Cömertlik, vermekten lezzet almaktır

bulut_bey79

Kıdemli Üye
Katılım
28 Eki 2006
Mesajlar
12,118
Tepkime puanı
324
Puanları
0
Konum
istanbul
Web sitesi
3422unitedstates.spaces.live.com
Cömertlik, vermekten lezzet almaktır
25.10.2010

Sehâvet, cömert olmak demektir ki, parayı, mâlı, hayırlı, iyi yerlere dağıtmaktan lezzet almak ve İslâmiyyetin emrettiği yerlere seve seve vermektir.

İnsanda yerleşmiş olan huya, meleke denir. Geçici olan huya, hâl denir. Gülmek, utanmak, birer hâldir. Cömertlik, cesâret, birer melekedir. Ahlâk, yani huy deyince, meleke anlaşılır. Bazan hayır işlemek huy değildir. Bir kimse, her zamân hayır işlerse, buna cömert huylu denir. Her zamân, fakat kendini zorlayarak yaparsa, yine cömert huylu olmaz. Kişi, herhangi bir şeyi kolaylıkla ve seve seve yaparsa, buna huy denir.

Cömertlik, iyi huyların en yükseklerindendir, âyet-i kerîmelerle ve hadîs-i şerîflerle medholunmuştur. Hadîs-i kudsîde; (Bütün dinler içinde, bu dîni seçtim. Bu din, cömertlik ile ve güzel huy ile tamâm olur. Bu dîni, her gün, bu ikisi ile tamamlayınız!) buyuruldu.

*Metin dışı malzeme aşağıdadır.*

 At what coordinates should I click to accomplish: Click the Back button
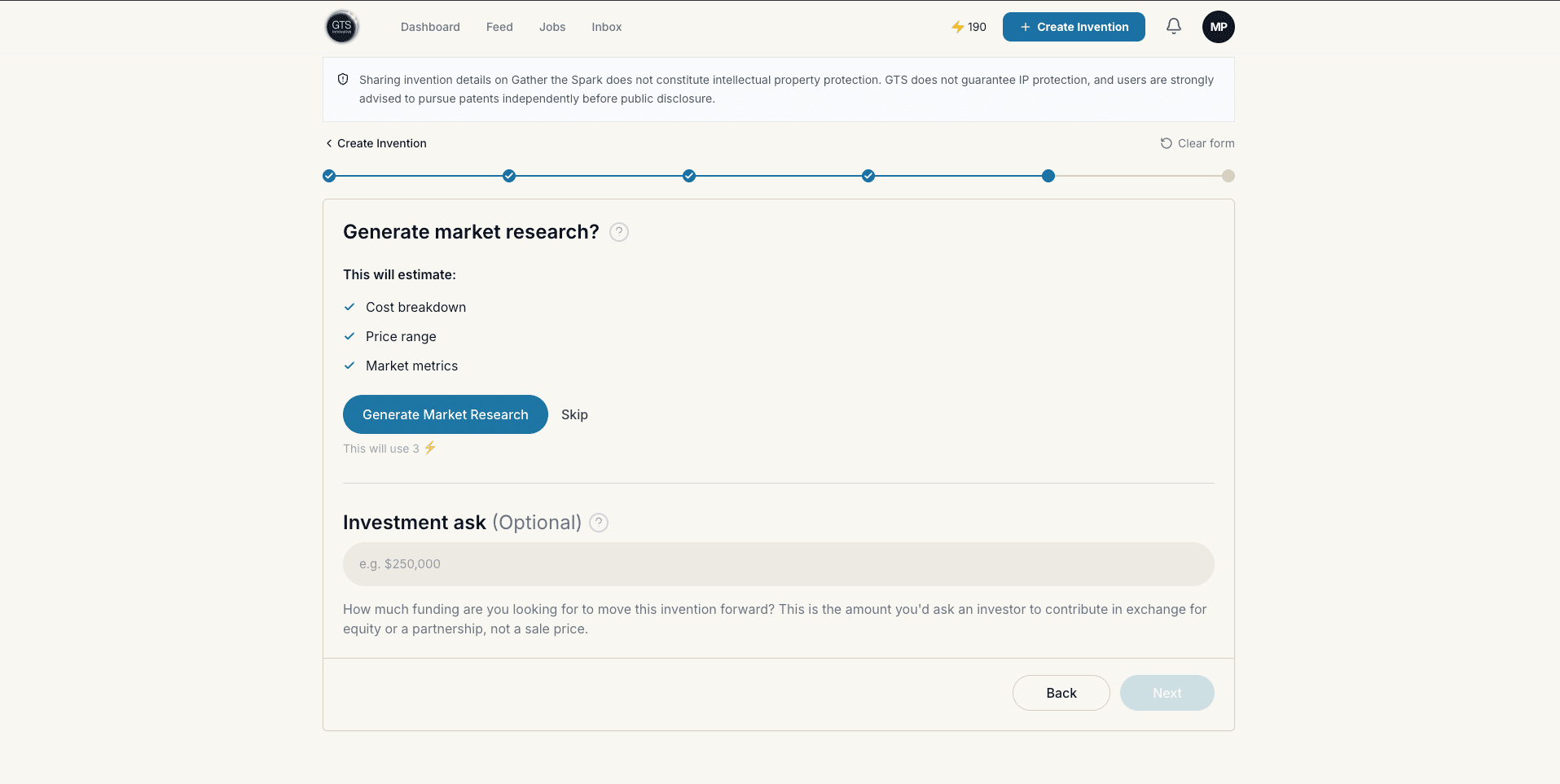click(1061, 693)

Muhammed bin Kutbüddîn İznîkî hazretleri buyuruyor ki:
“Allahü teâlâ üç şeyi çok sever:
1-Cömertlik.
2-Korkmadığı kimsenin yanında doğruyu söylemek.
3-Gizli yerlerde de Allahü teâlâdan korkmak.”

Cömertlik, kökü Cennette, dalları dünyada olan bir ağaçtır. Bu dallar, cömertleri kendilerine yapıştırır. Cömertler, bu ağacın dallarına, istese de, istemese de yapışır, çünkü onların irâdesinde değildir. Mıknatısın metali çektiği gibi, o ağacın dalları da cömertleri kendine çeker. Sonra, ağaç dalları Cennete gidince, dallara yapışmış olanlar da böylelikle Cennete gider. Fakat ne kadar cömert olursa olsun, îmânı yoksa, Cennete giremez, Cehennemde sonsuz kalır.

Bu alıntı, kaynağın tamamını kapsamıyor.